Solingen. Industrie- und Handelskammer sieht mittelprächtige Entwicklung in Solingen. Von Uwe Vetter

Die Umsätze der Solinger Industrieunternehmen mit mindestens 50 Beschäftigten gestalten sich in den ersten Monaten dieses Jahres im Vergleich zum Vorjahr rückläufig - und zwar um 2,1 Prozent. Die Exportumsätze liegen 4,2 Prozent unter Vorjahreswert. "Der Rückgang hält sich insgesamt für den Kammerbezirk aber noch in Grenzen", sagt der Geschäftsführer der Bergischen Industrie- und Handelskammer (IHK), Uwe Mensch.

Er ist zurzeit weiter zuversichtlich, was die Konjunktur betrifft. Denn "über alle Branchen und Städte hinweg" gebe es weiter eine gute Entwicklung in der Industrie.

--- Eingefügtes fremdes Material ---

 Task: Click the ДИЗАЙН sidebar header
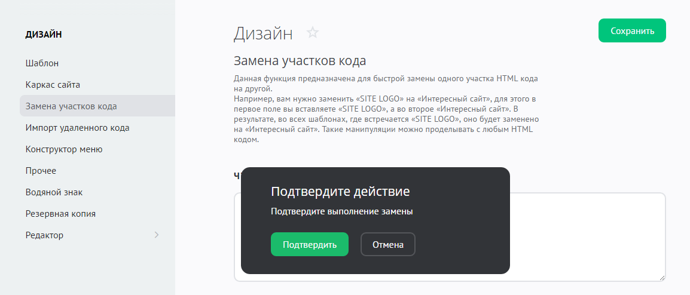(x=43, y=35)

Im Vergleich Mai 2016 zu Mai 2015 konnte die klingenstädtische Industrie immerhin um 0,6 Prozent zulegen. In der Nachbarstadt Wuppertal ist von konjunkturellen Rückgängen derzeit überhaupt nichts zu spüren. Hier stiegen die Industrieumsätze im Jahresvergleich um 2,5 Prozent, allein im Mai um 15,4 Prozent. Die Exportwerte kletterten um einen Wert von 5,2 Prozent. Ohnehin ist die Wuppertaler Industrie mit 58,1 Prozent stark exportlastig. Solingen weist hier lediglich einen Wert von 48,5 Prozent auf, Remscheid kommt auf 50,6 Prozent. Dort sind derzeit aber weitaus höhere Umsatzeinbrüche gegenüber dem Vorjahr zu beobachten: 8,4 Prozent im Jahresvergleich und ein Minus von 15,6 Prozent im Export. IHK-Geschäftsführer Uwe Mensch sieht von daher derzeit den Städtevergleich: "Wuppertal blendend, Solingen mittelprächtig und Remscheid mies."

Vor allem der Maschinenbau und die metallverarbeitenden Betriebe hätten aktuell Probleme. Hier seien die Umsätze um 15,8 beziehungsweise 12,2 Prozent zurückgegangen.